“Effatá! Abre-te!”
Eis ainda uma vez um milagre que precisa ser lido também como uma parábola. O que Jesus faz com o surdo-mudo (Mc 7,31-37) é exatamente aquilo que gostaria de realizar com cada um de seus discípulos e discípulas, sobretudo com quem anda travado em si mesmo e tem dificuldade de abrir-se totalmente à ação do Espírito e à vivência da Caridade.
O primeiro ato é pegá-lo pela mão, afastá-lo da multidão e conduzi-lo a parte para um atendimento personalizado. É uma conversa cara a cara, olho no olho, com poucas palavras e muitos gestos. É um diálogo criativo onde as mãos trabalham mais do que a boca. É uma sessão de remodelagem durante a qual o Criador acolhe em suas mãos a vida ferida que lhe está diante e a remodela com a mesma maestria com que o oleiro manuseia o barro até chegar a produzir sua obra-prima.
Através do calor de suas mãos, da ternura de seus gestos e de seu sopro vital, Ele cura o ser humano, devolvendo-lhe a beleza e dignidade originárias. Esta é sua maior alegria: a felicidade das pessoas com acesso à vida em plenitude. Através da cura, Jesus conduz o ser humano à verdadeira liberdade.

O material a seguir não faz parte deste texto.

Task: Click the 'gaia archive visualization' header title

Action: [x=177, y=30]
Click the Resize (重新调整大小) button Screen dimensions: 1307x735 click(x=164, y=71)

Do encontro com Ele, a pessoa que vivia aprisionada no silêncio e que precisava da bondade dos outros para ter um mínimo de dignidade, agora sai andando com suas próprias pernas. Em todo esse ritual, só tem uma palavra: “Effatá!”. É em aramaico, a língua materna. Pois Deus não fala línguas estranhas, mas se expressa com a linguagem do povo que todo mundo entende.
“Abre-te”. Basta uma só palavra. Pois Deus é de Palavra. É uma ordem soprada com a mesma intensidade daquela pronunciada por Ele na hora da criação. Contém a mesma energia criativa. É um grito de liberdade que “canta” como um “alvará de soltura” que chega após uma vida inteira passada “atrás das grades” da insignificância, da alienação e da solidão.
“Abre-te a Deus e aos outros!”. Pois só uma vida de portas abertas é uma vida curada. Basta a Sua Palavra e “imediatamente seus ouvidos se abrem, sua língua se solta e ele começa a falar sem dificuldade”. Escutar é o primeiro ato de fé. “É a operação primária do ser humano diante de Deus, tanto que podemos dizer que se do ponto de vista de Deus ‘no início estava a Palavra, e a Palavra estava com Deus, e a Palavra era Deus’ (Jn 1:1), do ponto de vista do ser humano ‘no início está a escuta’ “(Enzo Bianchi).
Escutar é também o melhor serviço que podemos prestar aos outros, mas nem sempre o valorizamos. Frequentamos cursos de oratória para aprender a falar bem, mas negligenciamos a arte de “bem escutar”. É a escuta com o coração. É parte essencial do cuidado. Exige aprendizagem, paciência e sabedoria. É uma arte que requer também bondade, humildade e abertura ao outro.
Quem escuta Deus, sabe escutar o outro com atenção e consegue falar melhor, de maneira mais adequada, mais precisa, mais serena e, por último, mais sábia. Ao contrário, quem não escuta Deus, perde o direito de falar. Torna-se mudo. Sua palavra não toca o coração de ninguém. Talvez o nosso dizer pouco, o nosso dizer besteiras ou o não conseguir falar ao mundo sejam consequências da nossa incapacidade de escutar (Ermes Ronchi).
“Quem dera – diz o salmo 80 – que meu povo me escutasse! Que Israel andasse sempre em seus caminhos! Seus adversários, sem demora, humilharia e voltaria minha mão contra o opressor”. Só quem escuta menos a si mesmo e aos muitos faladores de mentiras das redes sociais e abre os ouvidos do coração ao Evangelho aprende a falar a linguagem da Caridade e passa a viver de verdade e em liberdade.
(Pe. Xavier Paolillo, missionário comboniano).